# Which gas to use



## johng1974 (Jan 17, 2007)

all, now I have for the first time put LPG in my RV (Fuel), I am no longer scared to fill up 
(I asked the BP assistant for help then showed her how to do it when she struggled :twisted: )

anyway, the question I have is : what are the advantages of using my Domestic LPG tank over 12/19KG bottles..
How much does an average LPG tank hold (domestic) i.e. how does it's capacity compare with, say, my 19KG bottle?

The obvious advantage is safety when on the move, and possibly from Sallytraffic's posting - I may not be allowed on Certain Ferry routes with stand alone bottles. Price ? Propane from a garden centre compared with LPG at a pump?

thanks as always
John


----------



## johng1974 (Jan 17, 2007)

I think I have answered my own questions....


If touring, use the onboard tank at all times if possible, and dont carry bottles.. 

because I am static fulltiming and so was the previous owner, have 2x19KGs is much easier as I can just go and pick up refills rather than driving the van to a filling point.. 

the size of the domestic tank looks like it may hold around the same as 19KGs.. approx...

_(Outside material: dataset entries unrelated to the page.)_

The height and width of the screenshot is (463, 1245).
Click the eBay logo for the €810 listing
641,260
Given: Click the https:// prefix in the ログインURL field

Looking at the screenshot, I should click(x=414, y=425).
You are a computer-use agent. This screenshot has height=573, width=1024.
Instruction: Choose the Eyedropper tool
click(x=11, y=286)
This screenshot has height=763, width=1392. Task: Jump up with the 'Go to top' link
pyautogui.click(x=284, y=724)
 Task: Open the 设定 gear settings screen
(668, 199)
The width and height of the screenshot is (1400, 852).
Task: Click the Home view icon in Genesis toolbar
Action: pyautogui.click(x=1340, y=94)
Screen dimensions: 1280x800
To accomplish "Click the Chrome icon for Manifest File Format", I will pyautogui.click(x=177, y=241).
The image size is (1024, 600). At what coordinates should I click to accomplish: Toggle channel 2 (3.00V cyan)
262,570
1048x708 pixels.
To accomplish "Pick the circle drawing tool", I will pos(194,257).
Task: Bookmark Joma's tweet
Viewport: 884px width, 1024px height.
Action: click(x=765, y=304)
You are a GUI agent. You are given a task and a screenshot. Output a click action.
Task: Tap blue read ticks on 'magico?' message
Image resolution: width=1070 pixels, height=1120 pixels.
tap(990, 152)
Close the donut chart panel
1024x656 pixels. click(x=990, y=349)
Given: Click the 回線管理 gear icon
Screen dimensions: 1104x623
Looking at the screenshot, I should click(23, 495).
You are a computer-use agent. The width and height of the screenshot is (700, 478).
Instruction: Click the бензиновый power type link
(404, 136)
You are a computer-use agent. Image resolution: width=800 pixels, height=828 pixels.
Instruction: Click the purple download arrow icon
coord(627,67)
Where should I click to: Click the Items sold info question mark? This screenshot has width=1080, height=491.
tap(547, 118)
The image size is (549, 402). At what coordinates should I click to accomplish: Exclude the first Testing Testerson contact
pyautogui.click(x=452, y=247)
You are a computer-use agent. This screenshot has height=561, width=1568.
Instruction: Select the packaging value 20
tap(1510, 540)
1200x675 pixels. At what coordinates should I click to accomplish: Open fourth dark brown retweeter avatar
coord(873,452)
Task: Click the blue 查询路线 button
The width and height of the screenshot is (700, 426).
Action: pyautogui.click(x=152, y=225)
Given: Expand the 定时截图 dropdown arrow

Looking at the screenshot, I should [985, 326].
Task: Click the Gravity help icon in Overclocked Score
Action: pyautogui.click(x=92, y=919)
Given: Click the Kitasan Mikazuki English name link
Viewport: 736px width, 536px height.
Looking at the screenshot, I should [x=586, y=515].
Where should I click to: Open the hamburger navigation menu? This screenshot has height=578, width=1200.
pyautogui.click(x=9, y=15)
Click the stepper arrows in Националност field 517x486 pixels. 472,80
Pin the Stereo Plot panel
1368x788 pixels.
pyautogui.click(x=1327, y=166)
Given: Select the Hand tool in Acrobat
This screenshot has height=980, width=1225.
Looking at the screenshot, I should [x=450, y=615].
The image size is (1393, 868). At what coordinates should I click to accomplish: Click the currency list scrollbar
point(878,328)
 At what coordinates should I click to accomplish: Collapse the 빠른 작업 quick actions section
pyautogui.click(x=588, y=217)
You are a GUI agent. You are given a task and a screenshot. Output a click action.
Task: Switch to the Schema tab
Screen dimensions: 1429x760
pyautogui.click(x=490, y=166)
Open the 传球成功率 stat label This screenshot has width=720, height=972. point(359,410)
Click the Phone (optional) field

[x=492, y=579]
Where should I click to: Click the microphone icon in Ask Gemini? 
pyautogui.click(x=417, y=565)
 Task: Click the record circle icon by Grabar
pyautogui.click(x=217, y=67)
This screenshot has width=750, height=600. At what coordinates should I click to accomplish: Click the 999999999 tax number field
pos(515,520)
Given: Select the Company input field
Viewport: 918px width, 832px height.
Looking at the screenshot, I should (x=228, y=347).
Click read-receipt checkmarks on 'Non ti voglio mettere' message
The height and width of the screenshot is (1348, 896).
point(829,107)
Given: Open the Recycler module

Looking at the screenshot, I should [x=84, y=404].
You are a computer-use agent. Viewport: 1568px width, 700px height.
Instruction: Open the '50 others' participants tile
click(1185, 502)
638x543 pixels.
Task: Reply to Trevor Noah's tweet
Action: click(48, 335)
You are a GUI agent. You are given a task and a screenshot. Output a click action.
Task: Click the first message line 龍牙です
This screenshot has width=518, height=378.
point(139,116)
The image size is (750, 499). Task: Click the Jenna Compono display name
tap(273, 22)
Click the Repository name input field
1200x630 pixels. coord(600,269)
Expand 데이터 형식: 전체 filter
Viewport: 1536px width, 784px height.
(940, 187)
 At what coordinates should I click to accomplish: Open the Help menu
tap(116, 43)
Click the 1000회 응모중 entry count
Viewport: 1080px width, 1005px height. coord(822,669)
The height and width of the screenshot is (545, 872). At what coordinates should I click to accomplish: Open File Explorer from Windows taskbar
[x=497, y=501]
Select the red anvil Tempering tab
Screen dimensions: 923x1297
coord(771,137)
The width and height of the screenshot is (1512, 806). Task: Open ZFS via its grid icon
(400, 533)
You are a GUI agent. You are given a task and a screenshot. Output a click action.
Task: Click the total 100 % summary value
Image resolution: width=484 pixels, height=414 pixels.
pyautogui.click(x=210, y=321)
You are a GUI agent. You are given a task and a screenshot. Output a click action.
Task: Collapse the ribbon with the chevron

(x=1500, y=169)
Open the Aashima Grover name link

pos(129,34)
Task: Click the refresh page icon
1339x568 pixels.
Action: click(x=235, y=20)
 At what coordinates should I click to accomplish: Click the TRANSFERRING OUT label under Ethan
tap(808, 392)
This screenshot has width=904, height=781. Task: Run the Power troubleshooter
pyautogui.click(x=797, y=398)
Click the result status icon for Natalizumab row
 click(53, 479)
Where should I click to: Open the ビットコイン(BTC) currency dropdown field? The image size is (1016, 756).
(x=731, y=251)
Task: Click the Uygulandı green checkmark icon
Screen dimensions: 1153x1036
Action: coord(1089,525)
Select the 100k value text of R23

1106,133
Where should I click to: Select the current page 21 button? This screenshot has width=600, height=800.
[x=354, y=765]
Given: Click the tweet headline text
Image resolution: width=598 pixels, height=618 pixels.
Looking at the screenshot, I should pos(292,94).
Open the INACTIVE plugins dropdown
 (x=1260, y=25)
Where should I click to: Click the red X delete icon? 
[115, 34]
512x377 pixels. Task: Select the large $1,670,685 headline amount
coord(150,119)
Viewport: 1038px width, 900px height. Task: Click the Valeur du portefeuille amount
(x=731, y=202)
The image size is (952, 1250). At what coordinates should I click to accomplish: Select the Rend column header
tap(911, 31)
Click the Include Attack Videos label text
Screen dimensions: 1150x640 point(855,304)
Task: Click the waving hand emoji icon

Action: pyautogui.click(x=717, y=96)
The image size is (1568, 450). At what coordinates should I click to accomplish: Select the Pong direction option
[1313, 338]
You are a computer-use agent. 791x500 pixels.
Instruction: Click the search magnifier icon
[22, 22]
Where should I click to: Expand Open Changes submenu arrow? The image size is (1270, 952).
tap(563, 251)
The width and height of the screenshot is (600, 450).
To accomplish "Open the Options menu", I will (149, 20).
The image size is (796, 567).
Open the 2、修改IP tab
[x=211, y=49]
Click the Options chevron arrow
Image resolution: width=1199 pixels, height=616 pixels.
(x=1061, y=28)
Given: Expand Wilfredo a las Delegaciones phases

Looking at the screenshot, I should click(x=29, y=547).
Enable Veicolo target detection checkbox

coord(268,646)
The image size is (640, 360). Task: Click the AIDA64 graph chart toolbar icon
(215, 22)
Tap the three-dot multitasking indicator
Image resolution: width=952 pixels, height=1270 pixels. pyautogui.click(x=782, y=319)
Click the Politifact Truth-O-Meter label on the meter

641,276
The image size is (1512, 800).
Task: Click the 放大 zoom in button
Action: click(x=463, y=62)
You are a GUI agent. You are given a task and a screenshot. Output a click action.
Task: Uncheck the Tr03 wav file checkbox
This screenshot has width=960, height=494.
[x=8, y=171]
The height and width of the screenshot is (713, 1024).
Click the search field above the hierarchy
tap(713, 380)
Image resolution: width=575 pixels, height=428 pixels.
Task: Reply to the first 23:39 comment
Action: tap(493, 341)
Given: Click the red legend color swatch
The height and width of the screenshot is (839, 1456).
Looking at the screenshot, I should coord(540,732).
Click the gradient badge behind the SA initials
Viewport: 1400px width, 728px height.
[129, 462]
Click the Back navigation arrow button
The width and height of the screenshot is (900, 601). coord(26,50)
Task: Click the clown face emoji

ok ,  got there in the end


----------



## des (Aug 13, 2005)

my domestic tank is marked at 105lbs, which i guess is about 40kgs. lasts for ever, unless the central heating has to go on, in which case it goes pdq in cold weather.

des


----------



## johng1974 (Jan 17, 2007)

Des many thanks

yes know what you mean re: heating.. 40kgs has lasted me months, but in cold Feb it was weeks...!

J


----------



## des (Aug 13, 2005)

john

at a burns night rally this year, over a very cold 2 nights, i used well over a quarter of the tank! like many others, i have an extend-a-stay, and carry a6.5kg (i think that's the size) bottle of propane. however, i have yet to use it. belt and braces as always.

des


----------